Technology

Court Made Tesla To Pay $130 Million Compensation Amid Racism

The punishment is severe, the allegations are not new: an ex-Tesla employee has fought for $130 million in damages in a US court. The company failed to take action against racial hostility in the workplace.

Tesla had to pay 130 million Dollars

It is well known that the US legal system generates high sums of damages. Now Tesla has been ordered by a court ruling to transfer over $130 million to an ex-employee. As the Wall Street Journal writes in its report, the jury considered it proven that the company had exposed the 53-year-old man to a “racially motivated work environment” and did not take adequate countermeasures.

According to the report, the employee was employed at the Tesla factory in Fremont, California, from 2015 to 2016, for a total of 9 months, and was entrusted with the operation of elevators – so he was not a skilled worker in vehicle production. As the lawyers described in the course of the process, their client had to endure during this time, among other things, that other employees gave him “racist epithets”. In addition, “graffiti and writings with racist content” are said to have found widespread use in the sanitary facilities and other work areas of the factory.

Tesla has a different opinion

In a blog post on the judgment, Valerie Capers Workman, manager in HR at Tesla, tried to categorize the plaintiff coldly, referring to contract law, employment relationships, and other technical details and tried to question the plaintiff’s motives. It is true that other witnesses had also confirmed that they had “regularly heard racist insults (including the N-word)”. In surveys, however, they agreed that the language, in their opinion, was mostly “friendly” and usually used by Afro-American colleagues.
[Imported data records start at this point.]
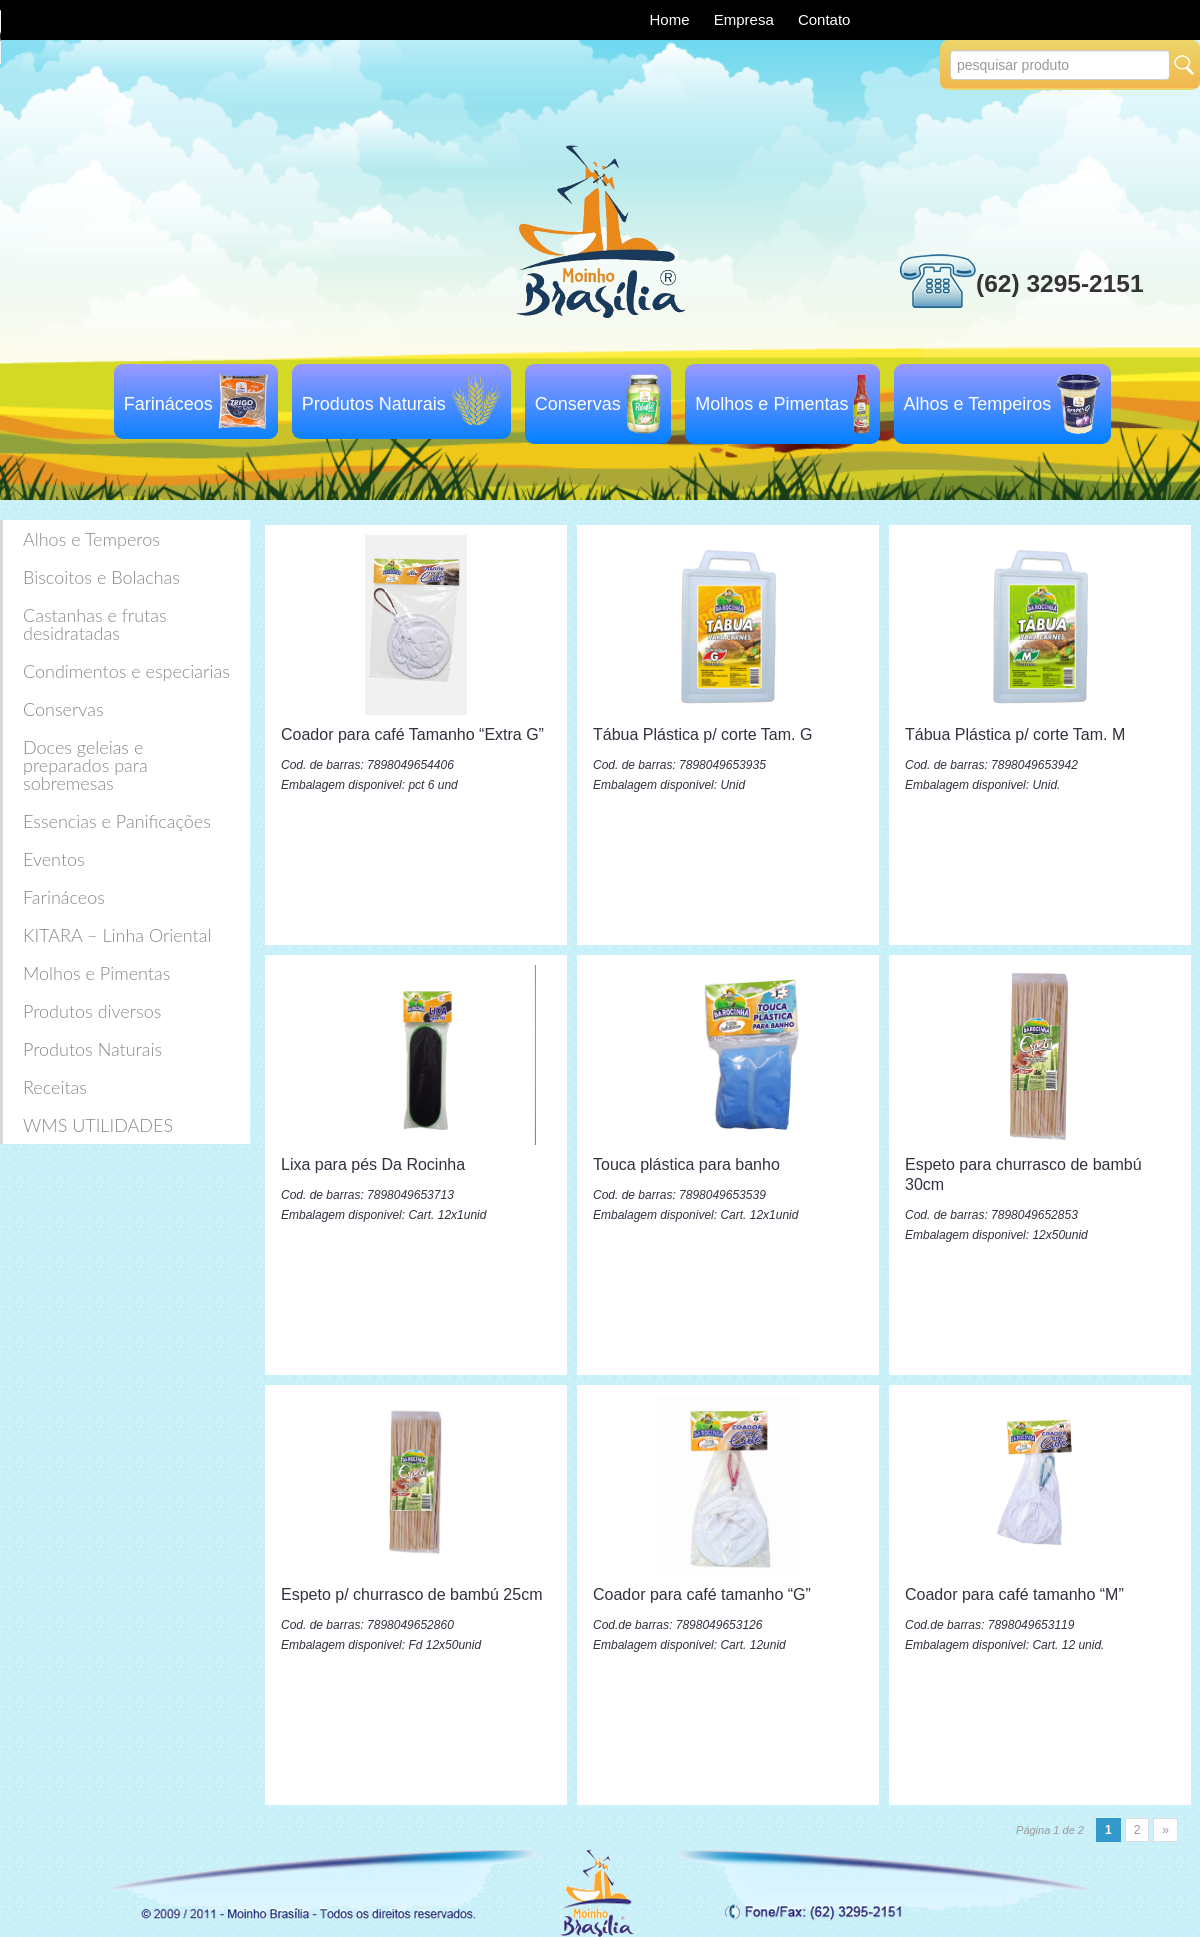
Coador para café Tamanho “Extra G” (412, 734)
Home (672, 19)
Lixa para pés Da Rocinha (373, 1164)
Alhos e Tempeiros (978, 404)
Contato (824, 19)
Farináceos (168, 404)
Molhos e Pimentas (771, 404)
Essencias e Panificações (117, 821)
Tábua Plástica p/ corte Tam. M (1015, 734)
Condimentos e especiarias (126, 671)
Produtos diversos (92, 1011)
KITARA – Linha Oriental (117, 935)
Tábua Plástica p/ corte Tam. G (702, 734)
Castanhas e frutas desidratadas (95, 624)
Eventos (54, 859)
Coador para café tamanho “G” (702, 1594)
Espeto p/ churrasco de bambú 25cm (411, 1594)
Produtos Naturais (374, 404)
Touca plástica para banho (686, 1164)
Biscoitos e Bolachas (101, 577)
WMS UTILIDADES (98, 1125)
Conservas (578, 404)
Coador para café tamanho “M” (1014, 1594)
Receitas (55, 1087)
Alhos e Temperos (91, 539)
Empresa (746, 19)
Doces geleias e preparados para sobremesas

Last but not least, Tesla only has to acknowledge that the jury, after considering the facts, comes to a significantly different verdict than the company itself. And so the manager who is jointly responsible also manages to find a few words to confirm complicity At least remember, “We acknowledge that we were not perfect in 2015 and 2016. We are still not perfect. But we have come a long way in the last 5 years,” said Workman.